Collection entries
━━━━━━━━━━━━━━━━━━━━━━━━━━━━━━

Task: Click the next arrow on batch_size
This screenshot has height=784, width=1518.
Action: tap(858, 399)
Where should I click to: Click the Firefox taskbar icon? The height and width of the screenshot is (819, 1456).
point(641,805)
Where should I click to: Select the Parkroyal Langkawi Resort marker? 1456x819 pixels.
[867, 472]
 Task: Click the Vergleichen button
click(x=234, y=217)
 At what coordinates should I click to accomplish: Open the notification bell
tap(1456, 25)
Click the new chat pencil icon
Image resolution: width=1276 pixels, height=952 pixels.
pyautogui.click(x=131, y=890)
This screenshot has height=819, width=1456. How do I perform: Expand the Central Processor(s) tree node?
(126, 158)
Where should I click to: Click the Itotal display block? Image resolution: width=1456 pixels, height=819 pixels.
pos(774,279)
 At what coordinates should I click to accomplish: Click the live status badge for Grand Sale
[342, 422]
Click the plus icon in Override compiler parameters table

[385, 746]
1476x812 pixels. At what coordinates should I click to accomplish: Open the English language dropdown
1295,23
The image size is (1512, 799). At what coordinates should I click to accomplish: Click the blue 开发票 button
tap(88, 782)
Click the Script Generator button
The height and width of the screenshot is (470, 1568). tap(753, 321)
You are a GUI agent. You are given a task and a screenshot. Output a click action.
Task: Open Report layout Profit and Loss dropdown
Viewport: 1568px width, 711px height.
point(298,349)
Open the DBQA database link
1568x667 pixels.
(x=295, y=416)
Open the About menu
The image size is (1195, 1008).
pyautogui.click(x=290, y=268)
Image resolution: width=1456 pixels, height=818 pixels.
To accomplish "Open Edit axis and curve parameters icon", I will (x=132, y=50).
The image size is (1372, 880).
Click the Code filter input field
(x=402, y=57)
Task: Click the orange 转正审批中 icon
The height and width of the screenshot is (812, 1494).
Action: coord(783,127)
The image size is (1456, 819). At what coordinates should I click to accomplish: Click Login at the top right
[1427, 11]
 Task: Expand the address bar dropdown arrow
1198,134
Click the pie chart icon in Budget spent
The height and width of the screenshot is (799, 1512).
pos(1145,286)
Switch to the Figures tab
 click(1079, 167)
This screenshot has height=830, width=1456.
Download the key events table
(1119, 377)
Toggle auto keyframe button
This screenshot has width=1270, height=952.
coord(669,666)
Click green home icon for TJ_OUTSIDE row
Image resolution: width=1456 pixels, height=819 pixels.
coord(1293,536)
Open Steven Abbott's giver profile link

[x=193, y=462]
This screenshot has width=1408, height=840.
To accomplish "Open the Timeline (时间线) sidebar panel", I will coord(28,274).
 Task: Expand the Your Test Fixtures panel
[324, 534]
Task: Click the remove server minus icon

━━━━━━━━━━━━━━━━━━━━━━━━━━━━━━

### What you will do
Copy the data exactly. Leave nothing out.

### Exercise result
Task: Click the next arrow on batch_size
This screenshot has height=784, width=1518.
Action: tap(858, 399)
Where should I click to: Click the Firefox taskbar icon? The height and width of the screenshot is (819, 1456).
point(641,805)
Where should I click to: Select the Parkroyal Langkawi Resort marker? 1456x819 pixels.
[867, 472]
 Task: Click the Vergleichen button
click(x=234, y=217)
 At what coordinates should I click to accomplish: Open the notification bell
tap(1456, 25)
Click the new chat pencil icon
Image resolution: width=1276 pixels, height=952 pixels.
pyautogui.click(x=131, y=890)
This screenshot has height=819, width=1456. How do I perform: Expand the Central Processor(s) tree node?
(126, 158)
Where should I click to: Click the Itotal display block? Image resolution: width=1456 pixels, height=819 pixels.
pos(774,279)
 At what coordinates should I click to accomplish: Click the live status badge for Grand Sale
[342, 422]
Click the plus icon in Override compiler parameters table

[385, 746]
1476x812 pixels. At what coordinates should I click to accomplish: Open the English language dropdown
1295,23
The image size is (1512, 799). At what coordinates should I click to accomplish: Click the blue 开发票 button
tap(88, 782)
Click the Script Generator button
The height and width of the screenshot is (470, 1568). tap(753, 321)
You are a GUI agent. You are given a task and a screenshot. Output a click action.
Task: Open Report layout Profit and Loss dropdown
Viewport: 1568px width, 711px height.
point(298,349)
Open the DBQA database link
1568x667 pixels.
(x=295, y=416)
Open the About menu
The image size is (1195, 1008).
pyautogui.click(x=290, y=268)
Image resolution: width=1456 pixels, height=818 pixels.
To accomplish "Open Edit axis and curve parameters icon", I will (x=132, y=50).
The image size is (1372, 880).
Click the Code filter input field
(x=402, y=57)
Task: Click the orange 转正审批中 icon
The height and width of the screenshot is (812, 1494).
Action: coord(783,127)
The image size is (1456, 819). At what coordinates should I click to accomplish: Click Login at the top right
[1427, 11]
 Task: Expand the address bar dropdown arrow
1198,134
Click the pie chart icon in Budget spent
The height and width of the screenshot is (799, 1512).
pos(1145,286)
Switch to the Figures tab
 click(1079, 167)
This screenshot has height=830, width=1456.
Download the key events table
(1119, 377)
Toggle auto keyframe button
This screenshot has width=1270, height=952.
coord(669,666)
Click green home icon for TJ_OUTSIDE row
Image resolution: width=1456 pixels, height=819 pixels.
coord(1293,536)
Open Steven Abbott's giver profile link

[x=193, y=462]
This screenshot has width=1408, height=840.
To accomplish "Open the Timeline (时间线) sidebar panel", I will coord(28,274).
 Task: Expand the Your Test Fixtures panel
[324, 534]
Task: Click the remove server minus icon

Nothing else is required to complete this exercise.